- Directive
Repeat everything from "This matters especially" down to "from our willpower." in the Thanksgiving gratitude essay, word for word.

- Document text
The Thanksgiving I Stopped Saying Grace and Started Walking It
When gratitude shifts from performance to practice, everything changes
There wasn’t a single moment when I realized something had shifted.
It happened gradually, like autumn leaves changing color—imperceptible day by day, but unmistakable when you finally look up and notice the forest has transformed. My understanding of gratitude had quietly evolved from thanking a single god for good things while blaming humans for the bad, to something far more complex, embodied, and honest.
The traditional Thanksgiving “grace” I’d grown up with had become a performance. Say the right words. Thank the proper deity. Perform appreciation on cue. The ritual felt increasingly hollow as my spiritual practice deepened and my questions grew.
What if gratitude isn’t about thanking something for something else? What if it’s about recognizing relationship itself?
When Gratitude Required Permission
Ecophilosopher Joanna Macy taught me something that changed everything about how I think about gratitude: gratitude is an invitation, not a requirement. You cannot force authentic thanksgiving any more than you can command a seed to grow.
This matters especially during holidays like Thanksgiving, when family histories, political realities, and religious differences add enormous pressure to perform gratitude we may not genuinely feel. The expectation to be grateful, to produce the right feelings at the right moments, actually prevents real gratitude from emerging.
Macy’s Active Hope framework distinguishes between passive waiting and engaged intention. True gratitude works the same way. It’s not a feeling we manufacture. It’s a practice we embody. It emerges from our relationship with the world, not from our willpower.
The shift began when I stopped trying to be grateful to or grateful for, and started walking with gratitude.
What Medieval Pilgrims Knew
Pilgrims on the ancient routes of France and Spain didn’t carry gratitude journals.
They practiced thanksgiving with their feet. Every step an expression of being alive. Every breath an acknowledgment of air that fed them. Every mile an offering of presence to the land that held them.
This wasn’t metaphorical spirituality. This was embodied practice.
Their gratitude wasn’t directed at a single deity demanding thanks. It was expressed through a relationship with the path, with the land, with the more-than-human world that sustained their journey. Walking became their prayer. Movement became their thanksgiving.

- Given data
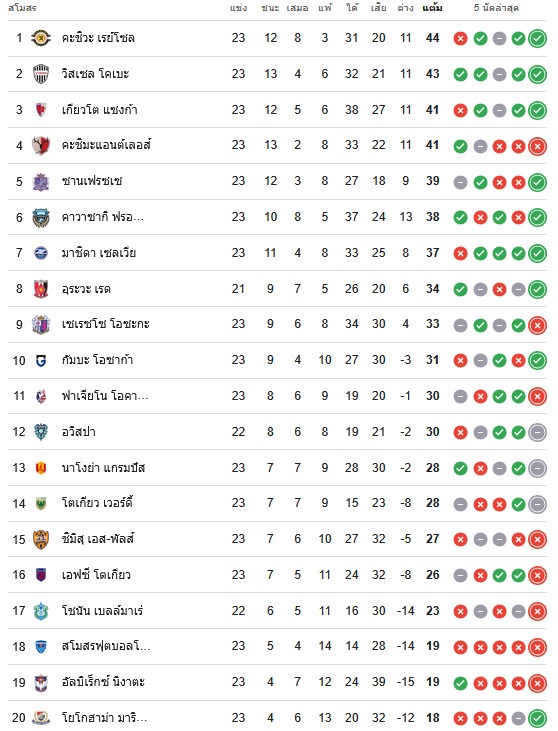Click the Yokohama Marinos crest in row 20
Viewport: 558px width, 731px height.
[x=41, y=718]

- Solution for this task
This matters especially during holidays like Thanksgiving, when family histories, political realities, and religious differences add enormous pressure to perform gratitude we may not genuinely feel. The expectation to be grateful, to produce the right feelings at the right moments, actually prevents real gratitude from emerging.
Macy’s Active Hope framework distinguishes between passive waiting and engaged intention. True gratitude works the same way. It’s not a feeling we manufacture. It’s a practice we embody. It emerges from our relationship with the world, not from our willpower.